(Collected data)

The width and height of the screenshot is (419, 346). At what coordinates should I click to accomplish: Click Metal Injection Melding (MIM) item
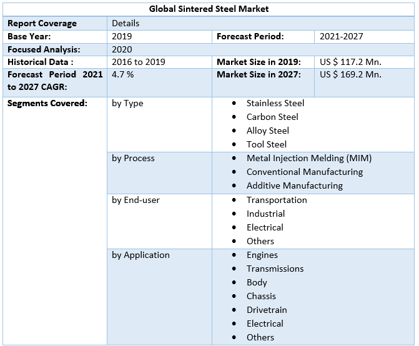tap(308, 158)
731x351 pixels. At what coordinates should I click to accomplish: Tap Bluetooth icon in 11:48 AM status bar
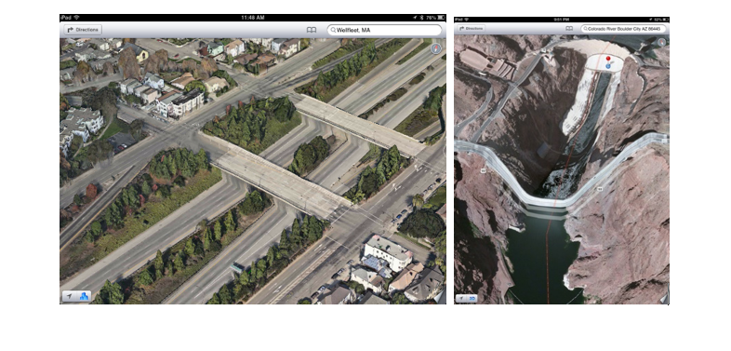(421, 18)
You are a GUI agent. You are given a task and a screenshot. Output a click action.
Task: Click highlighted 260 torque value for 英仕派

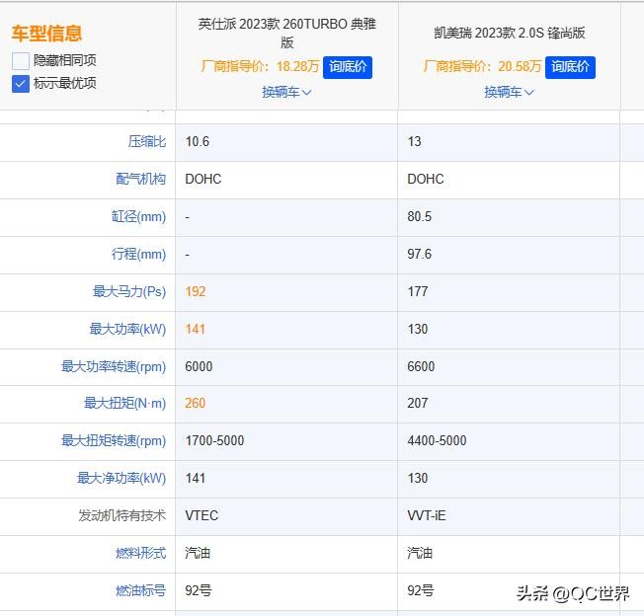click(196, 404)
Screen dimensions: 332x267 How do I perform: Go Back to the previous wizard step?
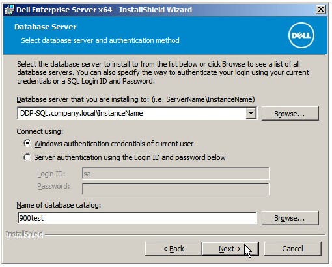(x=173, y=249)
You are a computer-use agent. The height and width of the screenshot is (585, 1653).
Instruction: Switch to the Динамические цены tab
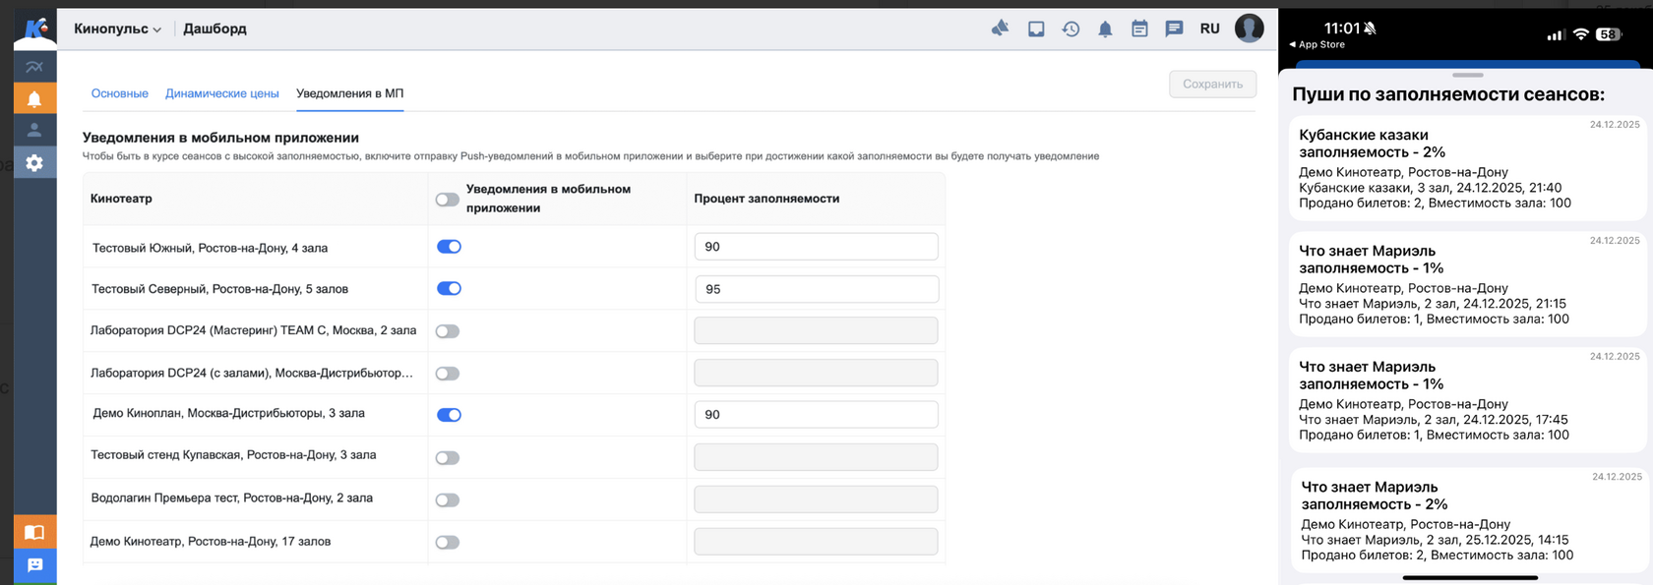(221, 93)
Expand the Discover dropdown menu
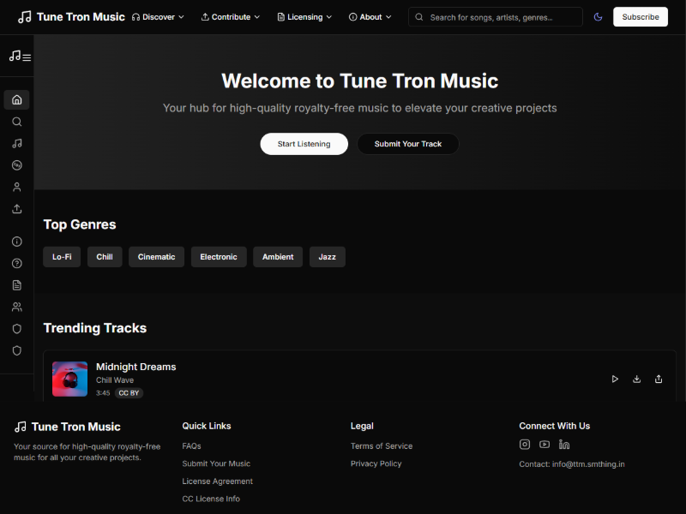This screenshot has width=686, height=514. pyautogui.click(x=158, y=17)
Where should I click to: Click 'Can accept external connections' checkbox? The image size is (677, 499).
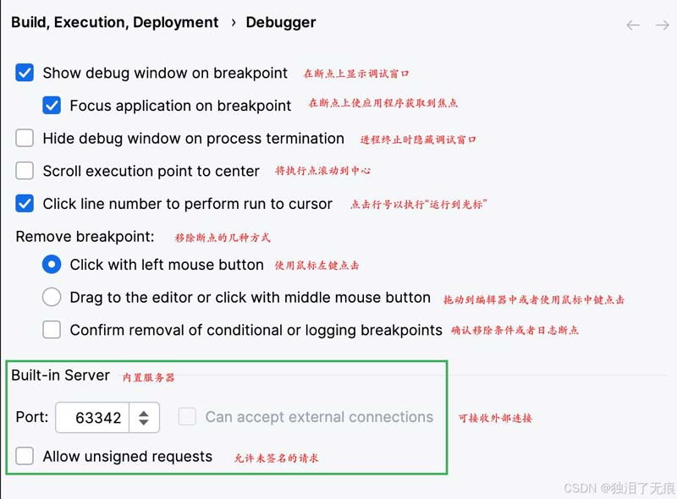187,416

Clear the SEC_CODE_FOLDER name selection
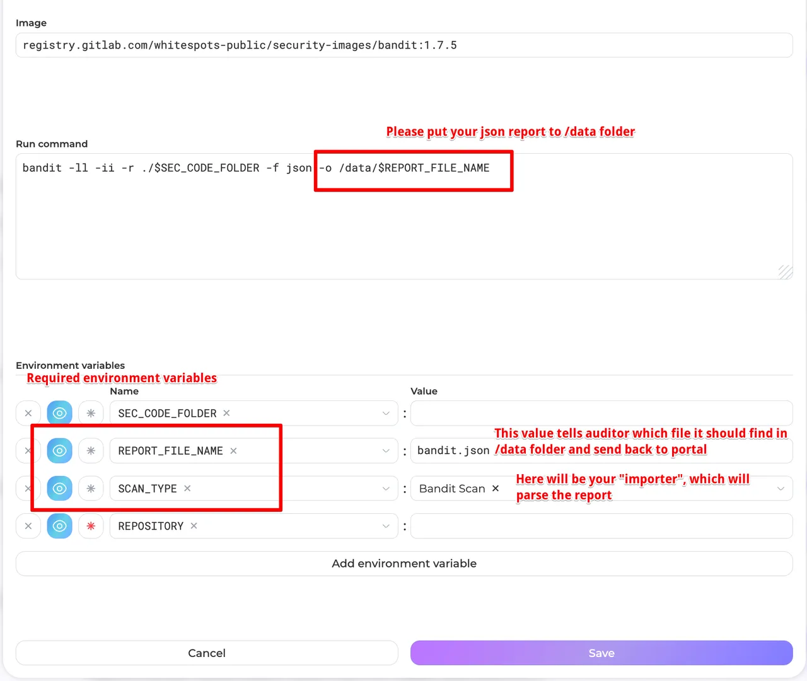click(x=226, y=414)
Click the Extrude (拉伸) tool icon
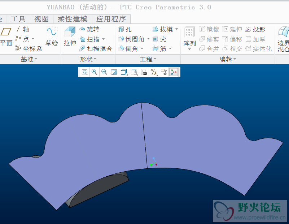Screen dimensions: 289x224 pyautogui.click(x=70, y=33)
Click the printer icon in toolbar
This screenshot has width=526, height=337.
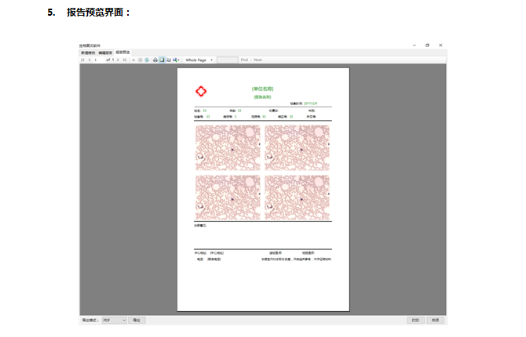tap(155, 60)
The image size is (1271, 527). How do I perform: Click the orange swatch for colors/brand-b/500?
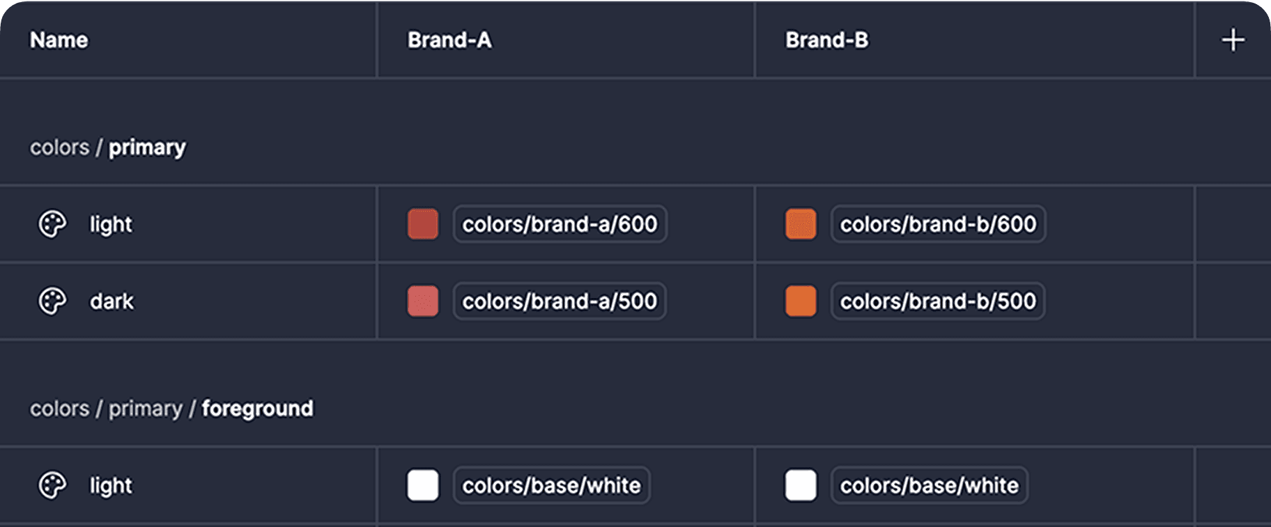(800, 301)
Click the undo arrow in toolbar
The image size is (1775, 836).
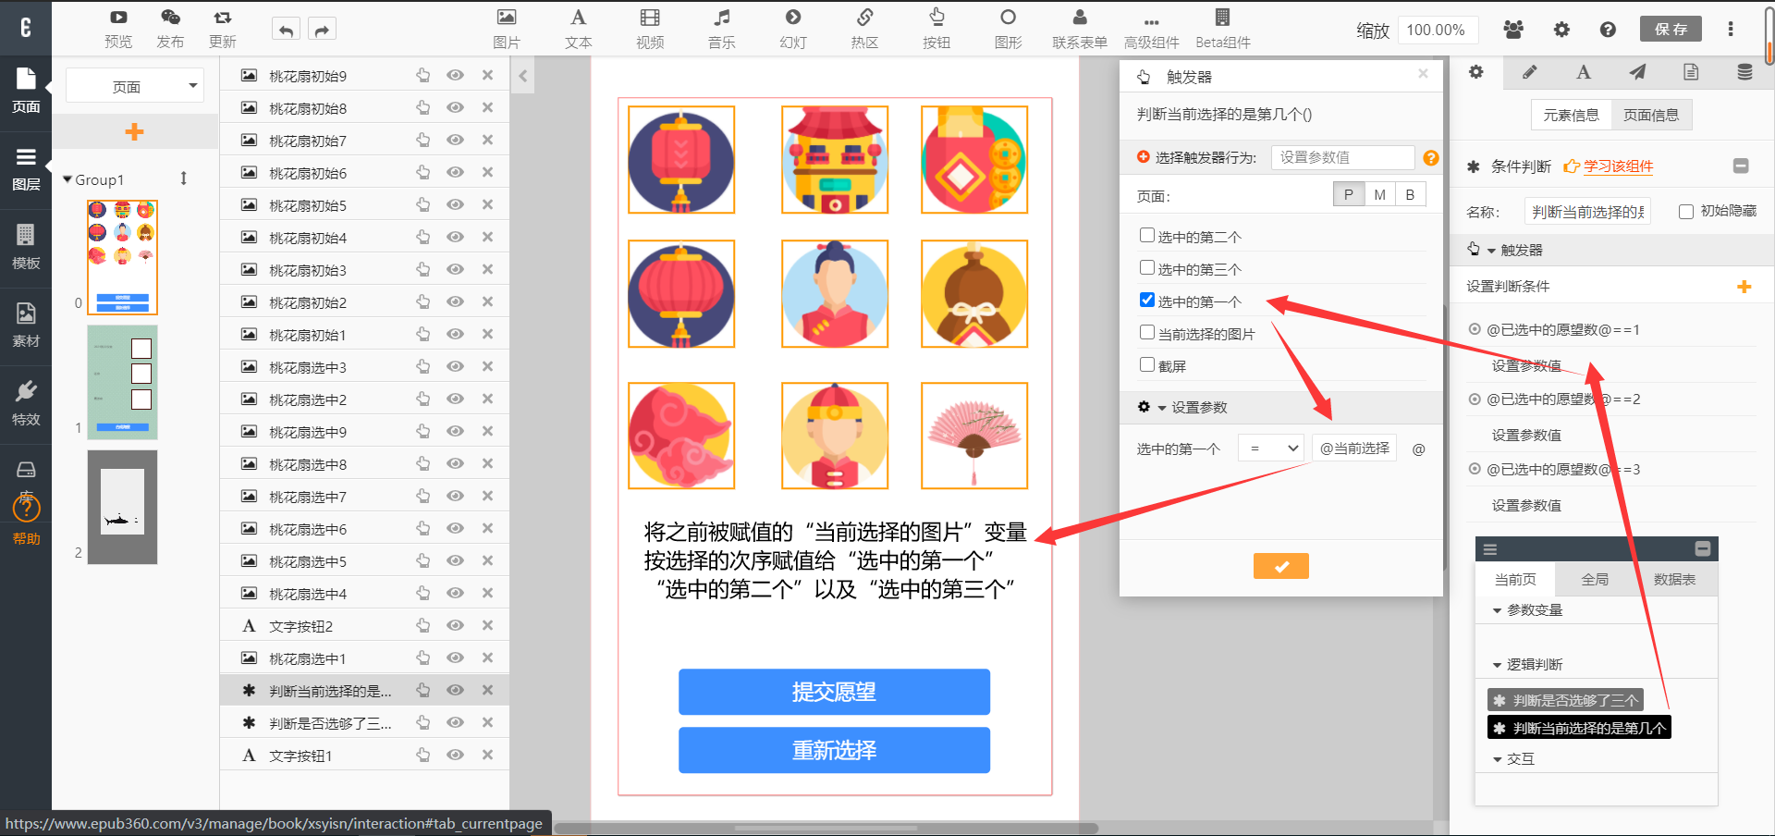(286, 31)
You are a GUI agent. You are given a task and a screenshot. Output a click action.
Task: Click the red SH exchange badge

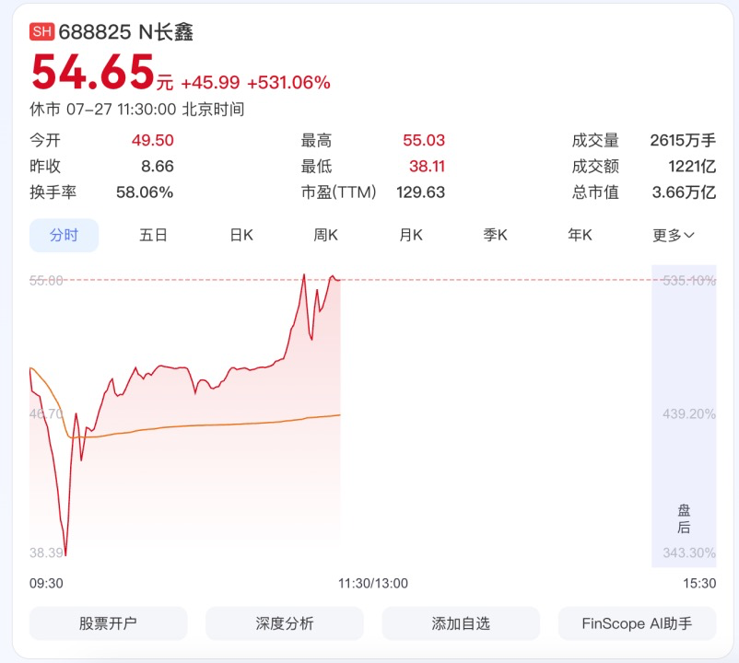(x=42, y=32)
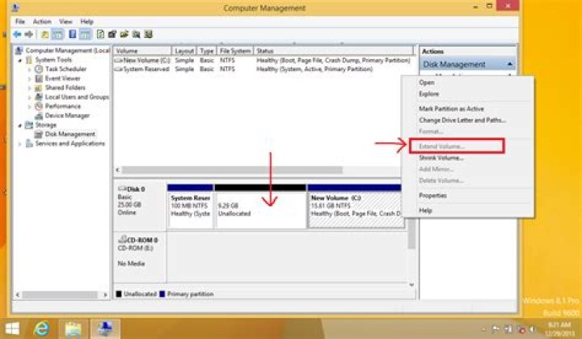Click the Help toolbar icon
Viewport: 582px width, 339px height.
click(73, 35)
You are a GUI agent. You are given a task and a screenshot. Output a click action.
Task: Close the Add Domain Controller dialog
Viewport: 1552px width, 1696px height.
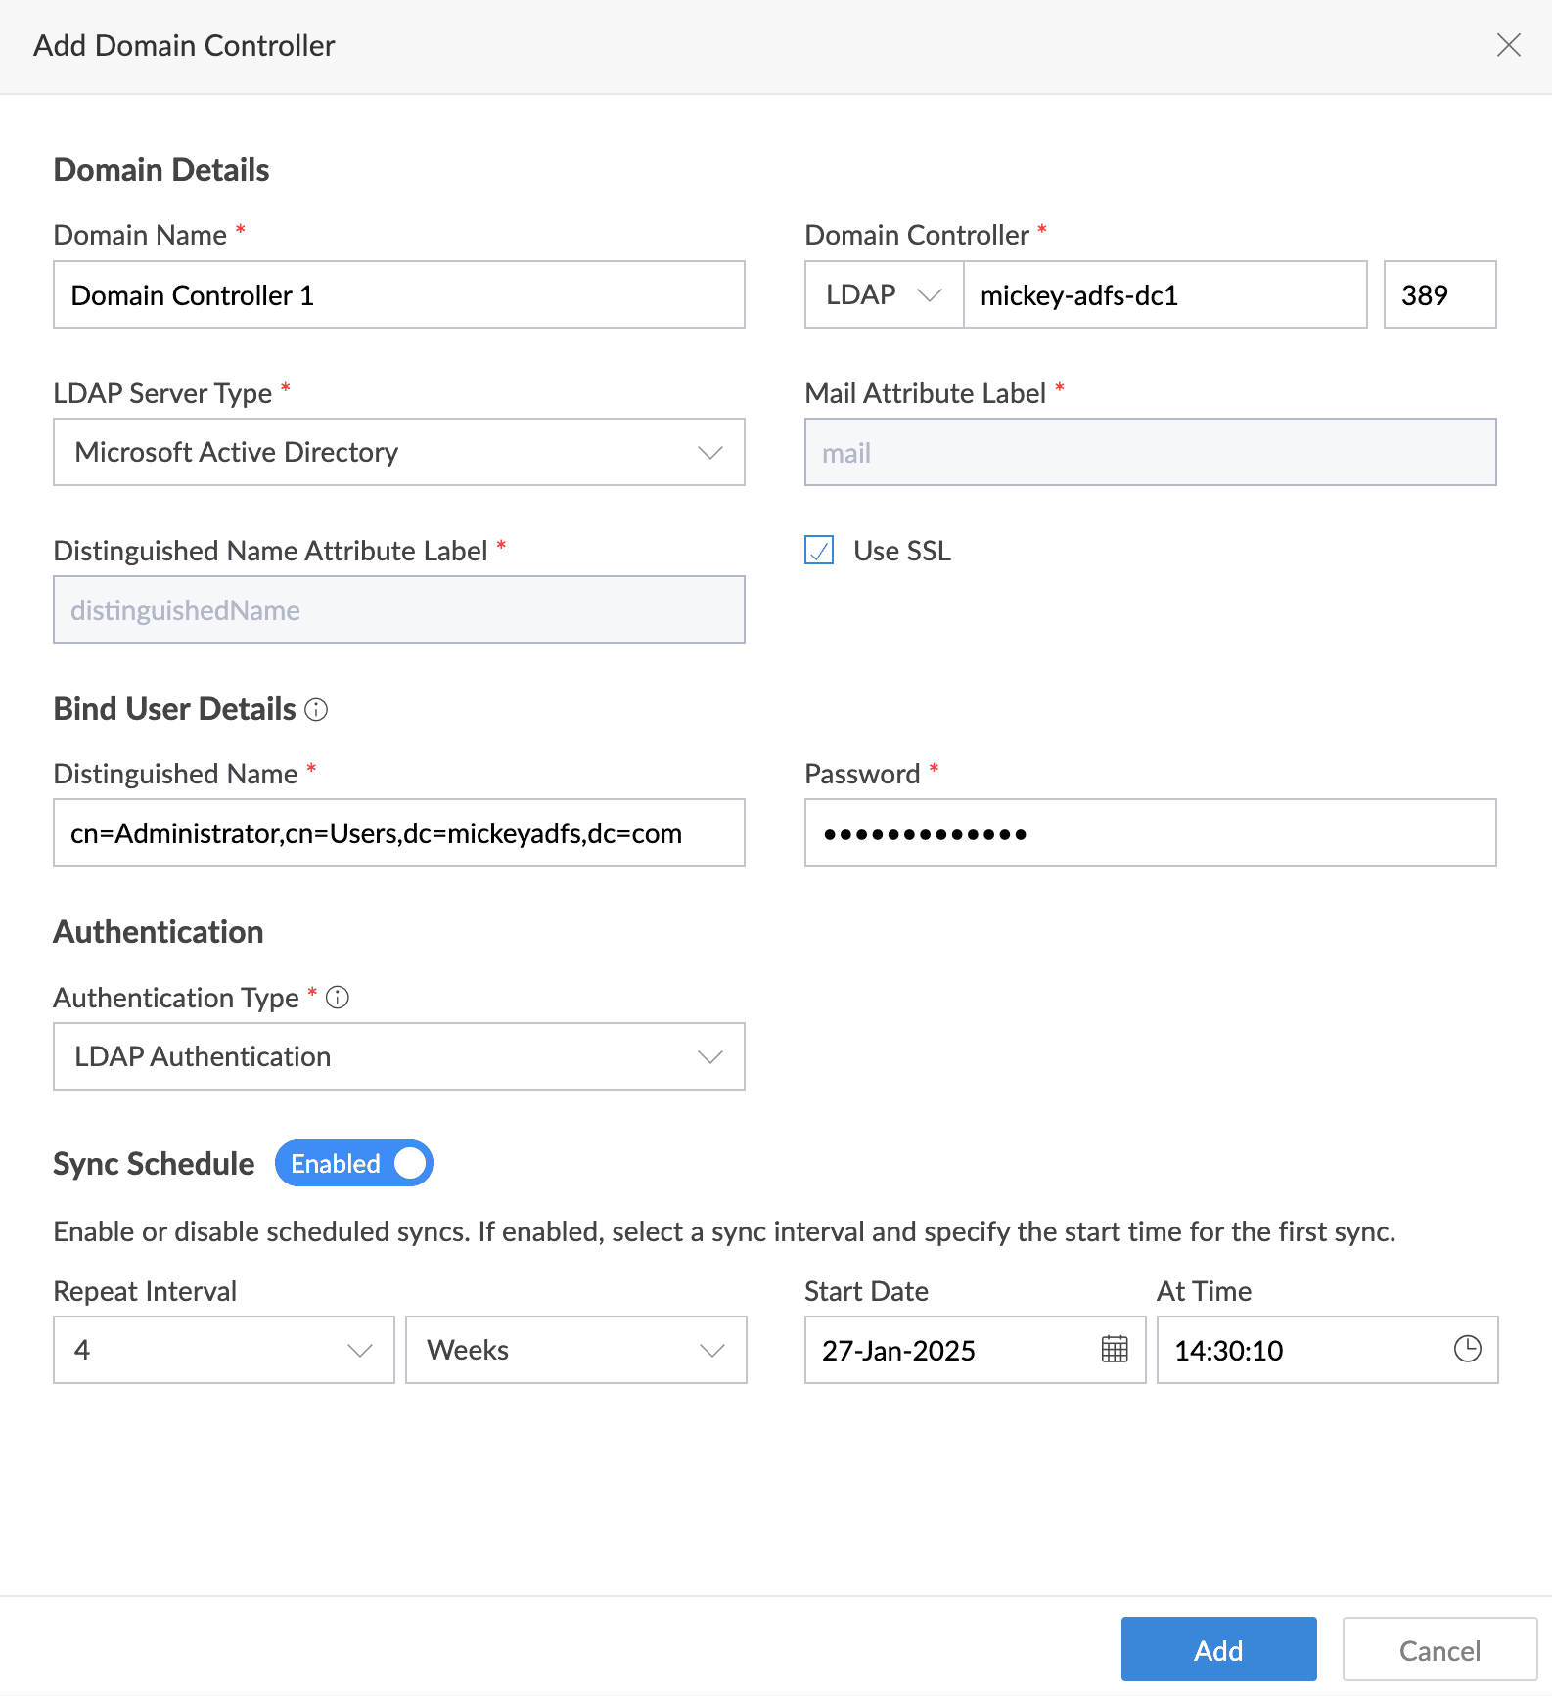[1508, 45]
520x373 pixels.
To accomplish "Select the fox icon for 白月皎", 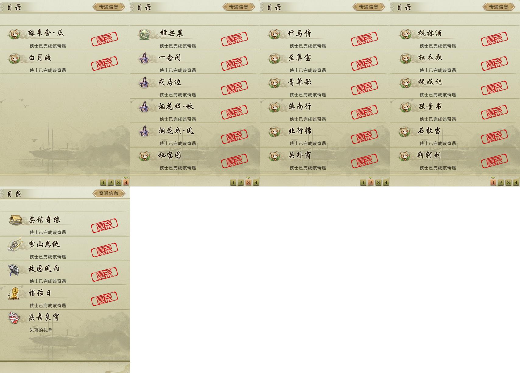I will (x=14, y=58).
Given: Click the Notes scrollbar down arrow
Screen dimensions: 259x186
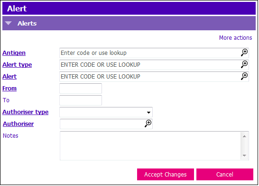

■ **What you have to do**: Please give an exact copy of the lines from the line containing "Given: Click the Notes scrollbar down arrow" through the end of the records above, pictures excluded.

■ **Output of the exercise**:
Given: Click the Notes scrollbar down arrow
Screen dimensions: 259x186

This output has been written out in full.